Shortlist by Your ATS Workflow

Narrow your shortlist from where recruiters actually work, your ATS stage flow, rather than a feature comparison spreadsheet. If invites and decision-ready results need to sit on the candidate profile with minimal setup, prioritize tools built to run inside the ATS — Criteria HireSelect or TestGorilla, depending on the role type. Screening engineers is its own track: Codility, CodeSignal, and HackerRank all deserve a separate look, with the same requirement that scores map back to fields you can report on.
A redirect flow or a custom API integration can look good enough on paper. Before you accept that, price out the actual workflow cost: who configures it, how long that takes, and what recruiters will actually see in the ATS once it’s live. For a closer look at evaluating integrity-specific assessment vendors as part of this shortlist, see our guide on integrity assessment tools for smart hiring decisions.
Non-Negotiables Before You Sign

Whichever tool you’re leaning toward, hold it to the same short list:
- Invite and status live in the ATS — you send the assessment from the candidate profile or a stage action, and you see sent, started, completed, and expired without leaving the platform.
- Workflow triggers match how you actually hire. The assessment fires automatically at a defined stage, or reliably when a recruiter acts, so nothing depends on someone remembering during peak requisition load.
- Results map to structured fields, discrete scores and bands on the candidate record, rather than a PDF sitting in an attachment.
- Permissions are predictable. Recruiters and hiring managers each see what they need, and anything sensitive stays gated, which matters more once you’re hiring across locations with different privacy rules.
- There’s a defensible audit trail: timestamps and assessment version, so you can reconstruct what happened, when, and under which criteria, months later if you need to.
If “we’ll just copy the score into a note” is your fallback plan, test that assumption before signing, not six months in. For the online-delivery angle on keeping that record consistent, see our guide on integrity in online assessments.
FAQ
How Much Work Is a “Native ATS Integration,” Really?

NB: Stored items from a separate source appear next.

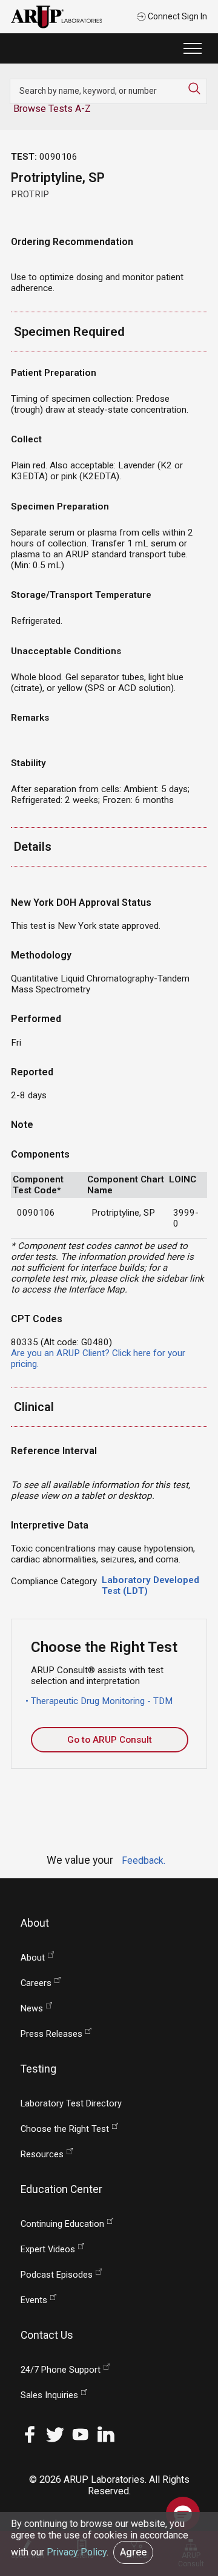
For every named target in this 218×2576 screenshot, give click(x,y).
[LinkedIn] (106, 2433)
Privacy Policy (77, 2552)
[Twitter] (55, 2433)
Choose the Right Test (65, 2129)
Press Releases (51, 2034)
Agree (133, 2552)
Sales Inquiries (49, 2395)
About (33, 1958)
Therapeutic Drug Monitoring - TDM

More work than flipping a toggle, usually. Expect API keys from the vendor, sometimes from your ATS too, plus field mapping before scores land where recruiters expect them. Ask for a live walkthrough inside your ATS, not a slide deck.
What Data Should Come Back Into the ATS?
At minimum, invite status (sent and completed) plus a structured result, a score or band, on the candidate record. An integration that only attaches a PDF makes consistent stage automation and reporting hard to pull off.
Are These Assessments Still Legally Defensible When They Are Integrated?
Integration helps you prove what happened; it doesn’t make the test itself valid. You still need job-related content and consistent administration, with the ATS record capturing timestamps and the assessment version used.
What Should IT or Security Review Before You Sign?
Ask how the integration authenticates, OAuth or API keys, what candidate data moves between systems, and where results live afterward. A vendor who can’t answer those clearly is handing you risk along with the workflow.
How Fast Can You Roll This Out Without Disrupting the Hiring Team?
Rollout can move fast if the integration supports in-ATS sending, status tracking, and results mapping without custom development. Still build in a pilot stage and a permissions review, and start with one high-volume role to confirm recruiter adoption before you scale it further.